Hackers have countless tricks for getting their hands on your confidential data. Make sure that if they reach the prize, there’s nothing they can do with it.

November 23, 2020 | min

Criminal hacking has become a big business, and with global data approximately doubling in size every two years1, there’s plenty of it to exploit for financial gain. As hackers persevere and multiply, enterprises struggle to thwart their efforts with continual updates and patches to their digital fortresses. 

It’s all well and good to install antivirus software and build firewalls around the personally identifiable information (PII) of customers and patients, your intellectual property (IP), and other business-confidential and competitive data. However, hackers are cunning, constantly coming up with workarounds almost as fast as you can put protections in place. They’ve succeeded, for example, using hacked or stolen user credentials, malware, social engineering, and even by physically stealing hard drives from datacenters and user PCs. 

During the COVID-19 pandemic we have seen up to half of American workers working from home which, according to the Brookings Institute,3 more than doubles the fraction who worked from home (at least occasionally) previously.
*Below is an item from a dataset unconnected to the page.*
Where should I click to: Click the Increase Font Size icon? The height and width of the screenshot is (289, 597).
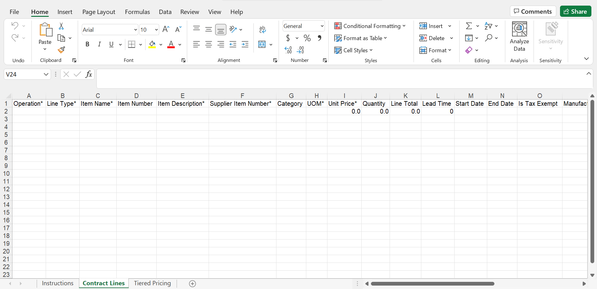pyautogui.click(x=166, y=30)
For companies that haven’t implemented virtual desktops for remote workers, that means more corporate data is being stored on user PCs that should be protected. Meanwhile, the global cybersecurity skills shortage surpassed four million in 2019, up from 2.93 million in 20182, which doesn’t bode well for the good guys staying ahead of the threat curve.

Today’s situation calls for adding a measure to your cyber defenses that are often overlooked: data-at-rest encryption (DARE). When you encrypt your data, that data will be unusable to the hacker who manages to breach or steal a storage device.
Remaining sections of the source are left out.